▽

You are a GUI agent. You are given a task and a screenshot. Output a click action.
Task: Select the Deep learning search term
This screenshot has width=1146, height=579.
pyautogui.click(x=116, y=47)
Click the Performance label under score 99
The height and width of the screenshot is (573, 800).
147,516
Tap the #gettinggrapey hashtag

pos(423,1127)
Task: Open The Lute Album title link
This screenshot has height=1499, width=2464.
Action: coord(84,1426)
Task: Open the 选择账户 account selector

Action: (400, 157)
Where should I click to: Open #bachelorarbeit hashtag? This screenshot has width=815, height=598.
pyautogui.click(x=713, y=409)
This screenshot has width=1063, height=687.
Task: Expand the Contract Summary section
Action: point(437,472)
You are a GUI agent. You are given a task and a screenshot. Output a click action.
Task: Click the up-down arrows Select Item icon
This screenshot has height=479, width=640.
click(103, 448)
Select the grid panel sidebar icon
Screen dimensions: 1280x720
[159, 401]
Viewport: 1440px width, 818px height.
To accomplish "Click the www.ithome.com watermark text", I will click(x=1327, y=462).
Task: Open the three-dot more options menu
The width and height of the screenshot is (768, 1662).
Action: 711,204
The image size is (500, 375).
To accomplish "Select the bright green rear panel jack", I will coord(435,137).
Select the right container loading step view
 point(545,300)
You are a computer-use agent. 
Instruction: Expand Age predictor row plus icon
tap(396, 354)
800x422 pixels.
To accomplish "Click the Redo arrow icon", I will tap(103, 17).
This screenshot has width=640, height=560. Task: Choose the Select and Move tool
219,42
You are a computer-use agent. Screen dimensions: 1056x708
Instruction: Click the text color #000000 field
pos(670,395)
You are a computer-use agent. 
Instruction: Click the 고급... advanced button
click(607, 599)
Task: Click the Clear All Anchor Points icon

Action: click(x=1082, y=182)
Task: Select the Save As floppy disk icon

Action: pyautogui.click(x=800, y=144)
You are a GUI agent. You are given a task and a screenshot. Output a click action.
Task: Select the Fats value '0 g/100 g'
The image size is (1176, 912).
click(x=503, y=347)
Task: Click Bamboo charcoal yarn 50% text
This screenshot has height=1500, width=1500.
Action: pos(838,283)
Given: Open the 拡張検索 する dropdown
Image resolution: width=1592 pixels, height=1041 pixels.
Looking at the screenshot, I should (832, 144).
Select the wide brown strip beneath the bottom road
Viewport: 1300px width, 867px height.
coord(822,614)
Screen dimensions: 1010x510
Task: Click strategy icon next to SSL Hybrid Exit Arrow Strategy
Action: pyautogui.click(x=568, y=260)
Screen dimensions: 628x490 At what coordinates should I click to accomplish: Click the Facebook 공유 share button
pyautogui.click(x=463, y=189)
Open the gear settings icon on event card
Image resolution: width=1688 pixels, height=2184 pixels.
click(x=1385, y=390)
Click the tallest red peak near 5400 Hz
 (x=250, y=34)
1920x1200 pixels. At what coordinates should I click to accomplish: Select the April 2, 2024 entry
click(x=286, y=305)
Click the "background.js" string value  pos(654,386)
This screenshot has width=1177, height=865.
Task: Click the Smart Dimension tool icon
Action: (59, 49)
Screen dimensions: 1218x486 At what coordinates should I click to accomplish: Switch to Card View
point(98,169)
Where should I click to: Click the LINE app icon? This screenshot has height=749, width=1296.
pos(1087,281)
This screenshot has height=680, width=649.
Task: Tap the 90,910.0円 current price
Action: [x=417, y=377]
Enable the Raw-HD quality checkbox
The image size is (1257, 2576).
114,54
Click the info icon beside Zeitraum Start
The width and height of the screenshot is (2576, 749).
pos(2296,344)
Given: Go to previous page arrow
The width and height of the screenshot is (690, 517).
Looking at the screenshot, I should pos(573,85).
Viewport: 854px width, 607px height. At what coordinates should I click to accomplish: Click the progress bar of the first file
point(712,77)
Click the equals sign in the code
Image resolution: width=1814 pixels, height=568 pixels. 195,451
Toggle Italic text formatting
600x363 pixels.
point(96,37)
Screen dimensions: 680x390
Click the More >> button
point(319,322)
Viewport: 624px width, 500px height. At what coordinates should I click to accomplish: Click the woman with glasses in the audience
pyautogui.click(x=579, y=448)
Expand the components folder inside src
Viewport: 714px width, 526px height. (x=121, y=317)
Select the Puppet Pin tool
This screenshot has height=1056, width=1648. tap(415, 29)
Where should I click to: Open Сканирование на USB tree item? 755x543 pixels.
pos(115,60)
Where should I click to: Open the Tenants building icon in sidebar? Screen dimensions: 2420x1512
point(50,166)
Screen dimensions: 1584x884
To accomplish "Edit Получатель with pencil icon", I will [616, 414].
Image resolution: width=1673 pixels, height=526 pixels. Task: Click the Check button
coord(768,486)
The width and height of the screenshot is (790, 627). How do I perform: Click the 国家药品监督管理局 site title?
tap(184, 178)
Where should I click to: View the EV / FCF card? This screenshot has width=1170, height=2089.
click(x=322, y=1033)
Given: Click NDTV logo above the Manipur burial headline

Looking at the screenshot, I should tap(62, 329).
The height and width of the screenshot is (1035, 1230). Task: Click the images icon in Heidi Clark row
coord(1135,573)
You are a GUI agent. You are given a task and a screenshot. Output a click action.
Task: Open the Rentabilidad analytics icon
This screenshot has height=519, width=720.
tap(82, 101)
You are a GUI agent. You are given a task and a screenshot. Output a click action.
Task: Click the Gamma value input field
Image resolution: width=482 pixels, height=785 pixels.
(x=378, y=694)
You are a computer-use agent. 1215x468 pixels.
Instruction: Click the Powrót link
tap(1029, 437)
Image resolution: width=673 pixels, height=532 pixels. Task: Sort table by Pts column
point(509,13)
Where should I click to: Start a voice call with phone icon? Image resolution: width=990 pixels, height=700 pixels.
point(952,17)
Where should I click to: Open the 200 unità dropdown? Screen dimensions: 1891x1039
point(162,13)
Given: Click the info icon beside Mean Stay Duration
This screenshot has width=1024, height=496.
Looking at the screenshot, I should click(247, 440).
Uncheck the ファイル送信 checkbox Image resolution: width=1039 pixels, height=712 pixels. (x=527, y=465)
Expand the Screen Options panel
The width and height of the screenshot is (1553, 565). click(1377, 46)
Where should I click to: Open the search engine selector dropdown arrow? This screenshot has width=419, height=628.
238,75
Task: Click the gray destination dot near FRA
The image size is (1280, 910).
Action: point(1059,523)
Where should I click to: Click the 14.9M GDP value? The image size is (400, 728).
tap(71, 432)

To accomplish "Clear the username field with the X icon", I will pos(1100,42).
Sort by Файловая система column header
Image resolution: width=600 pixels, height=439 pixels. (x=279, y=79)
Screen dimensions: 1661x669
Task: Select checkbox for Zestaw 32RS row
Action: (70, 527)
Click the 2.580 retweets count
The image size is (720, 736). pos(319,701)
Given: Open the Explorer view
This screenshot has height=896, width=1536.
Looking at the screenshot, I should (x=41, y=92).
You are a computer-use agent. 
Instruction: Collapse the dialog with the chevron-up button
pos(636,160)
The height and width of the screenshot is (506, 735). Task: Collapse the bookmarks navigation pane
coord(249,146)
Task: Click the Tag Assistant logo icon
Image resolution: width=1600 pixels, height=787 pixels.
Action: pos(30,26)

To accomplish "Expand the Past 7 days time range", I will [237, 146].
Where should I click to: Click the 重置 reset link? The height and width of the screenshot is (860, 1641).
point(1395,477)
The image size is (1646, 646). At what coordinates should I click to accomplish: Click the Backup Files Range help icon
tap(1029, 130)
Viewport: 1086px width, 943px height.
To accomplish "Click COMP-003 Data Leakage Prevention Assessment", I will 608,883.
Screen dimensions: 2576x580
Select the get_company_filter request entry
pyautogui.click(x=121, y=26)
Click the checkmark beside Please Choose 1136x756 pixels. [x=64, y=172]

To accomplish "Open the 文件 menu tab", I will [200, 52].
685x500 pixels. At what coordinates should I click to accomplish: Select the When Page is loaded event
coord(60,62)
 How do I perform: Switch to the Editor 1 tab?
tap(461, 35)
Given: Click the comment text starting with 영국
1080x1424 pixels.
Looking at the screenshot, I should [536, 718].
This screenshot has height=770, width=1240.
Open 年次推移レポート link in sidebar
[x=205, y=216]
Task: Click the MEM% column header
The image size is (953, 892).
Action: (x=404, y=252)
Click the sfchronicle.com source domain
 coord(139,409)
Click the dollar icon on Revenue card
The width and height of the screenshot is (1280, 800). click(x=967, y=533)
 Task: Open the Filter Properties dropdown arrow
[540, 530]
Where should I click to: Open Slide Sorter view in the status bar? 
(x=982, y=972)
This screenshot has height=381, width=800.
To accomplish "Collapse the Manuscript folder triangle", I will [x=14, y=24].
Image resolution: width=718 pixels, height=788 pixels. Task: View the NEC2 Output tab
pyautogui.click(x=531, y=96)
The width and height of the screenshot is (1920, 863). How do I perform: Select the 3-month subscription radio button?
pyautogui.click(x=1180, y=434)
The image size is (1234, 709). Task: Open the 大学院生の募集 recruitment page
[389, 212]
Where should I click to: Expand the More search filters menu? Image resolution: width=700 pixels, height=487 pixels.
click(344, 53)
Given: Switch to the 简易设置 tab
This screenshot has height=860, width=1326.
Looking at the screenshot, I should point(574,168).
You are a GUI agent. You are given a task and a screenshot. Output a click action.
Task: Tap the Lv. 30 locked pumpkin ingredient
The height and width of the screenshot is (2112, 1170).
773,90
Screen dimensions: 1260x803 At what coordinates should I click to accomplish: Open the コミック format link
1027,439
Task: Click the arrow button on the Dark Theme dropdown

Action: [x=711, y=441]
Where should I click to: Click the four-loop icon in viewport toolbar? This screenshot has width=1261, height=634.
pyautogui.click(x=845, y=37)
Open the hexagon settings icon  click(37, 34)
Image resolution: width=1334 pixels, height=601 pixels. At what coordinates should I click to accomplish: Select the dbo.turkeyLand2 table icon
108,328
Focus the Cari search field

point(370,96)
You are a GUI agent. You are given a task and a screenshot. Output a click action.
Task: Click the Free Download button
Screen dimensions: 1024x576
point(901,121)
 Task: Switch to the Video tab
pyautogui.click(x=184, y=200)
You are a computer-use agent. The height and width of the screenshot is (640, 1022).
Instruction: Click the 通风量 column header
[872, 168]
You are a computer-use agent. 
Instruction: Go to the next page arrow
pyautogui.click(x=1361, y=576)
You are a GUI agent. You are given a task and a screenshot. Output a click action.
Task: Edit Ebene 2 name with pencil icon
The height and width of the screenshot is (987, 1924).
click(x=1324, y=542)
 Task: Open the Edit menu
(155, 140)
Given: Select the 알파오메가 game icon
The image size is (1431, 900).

△

ASSIGNMENT: What is needed is an exact retyping of every line from the one containing "Given: Select the 알파오메가 game icon" through the final line of the entries, and only those lines.

RESPONSE TO THIS EXERCISE:
Given: Select the 알파오메가 game icon
The image size is (1431, 900).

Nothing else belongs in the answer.